### Activity
Only one stretch of the data below is wanted: the lines starting at the one with "The height and width of the screenshot is (735, 1568)." and ending at the one with "648x688 pixels.", both included, given again exactly.

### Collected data
---

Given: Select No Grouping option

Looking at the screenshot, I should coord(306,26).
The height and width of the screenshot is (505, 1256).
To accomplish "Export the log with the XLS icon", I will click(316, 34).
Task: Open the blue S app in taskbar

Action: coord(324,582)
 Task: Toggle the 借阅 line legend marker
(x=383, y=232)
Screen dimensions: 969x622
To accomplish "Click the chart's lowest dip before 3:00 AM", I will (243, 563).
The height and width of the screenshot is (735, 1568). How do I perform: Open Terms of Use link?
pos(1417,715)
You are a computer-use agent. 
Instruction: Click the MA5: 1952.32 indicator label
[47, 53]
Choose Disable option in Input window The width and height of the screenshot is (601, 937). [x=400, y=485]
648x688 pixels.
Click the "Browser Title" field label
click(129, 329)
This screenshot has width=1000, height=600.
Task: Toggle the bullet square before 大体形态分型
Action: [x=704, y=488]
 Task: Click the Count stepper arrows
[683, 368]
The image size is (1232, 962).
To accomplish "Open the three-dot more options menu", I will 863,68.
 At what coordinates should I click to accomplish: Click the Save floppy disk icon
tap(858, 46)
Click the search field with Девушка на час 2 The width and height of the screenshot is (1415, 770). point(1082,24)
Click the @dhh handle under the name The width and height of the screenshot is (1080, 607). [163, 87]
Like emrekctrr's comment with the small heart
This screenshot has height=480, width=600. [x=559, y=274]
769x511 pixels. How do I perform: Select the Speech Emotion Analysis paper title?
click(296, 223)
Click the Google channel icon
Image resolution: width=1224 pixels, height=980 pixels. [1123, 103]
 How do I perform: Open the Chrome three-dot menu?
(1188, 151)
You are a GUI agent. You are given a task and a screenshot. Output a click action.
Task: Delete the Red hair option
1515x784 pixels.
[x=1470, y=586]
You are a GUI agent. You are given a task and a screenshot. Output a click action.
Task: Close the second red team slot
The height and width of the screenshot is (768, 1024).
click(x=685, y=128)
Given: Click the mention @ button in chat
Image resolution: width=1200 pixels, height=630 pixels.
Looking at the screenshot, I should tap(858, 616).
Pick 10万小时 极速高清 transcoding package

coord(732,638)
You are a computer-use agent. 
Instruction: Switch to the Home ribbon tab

---

### Response to the exercise
The height and width of the screenshot is (735, 1568). How do I perform: Open Terms of Use link?
pos(1417,715)
You are a computer-use agent. 
Instruction: Click the MA5: 1952.32 indicator label
[47, 53]
Choose Disable option in Input window The width and height of the screenshot is (601, 937). [x=400, y=485]
648x688 pixels.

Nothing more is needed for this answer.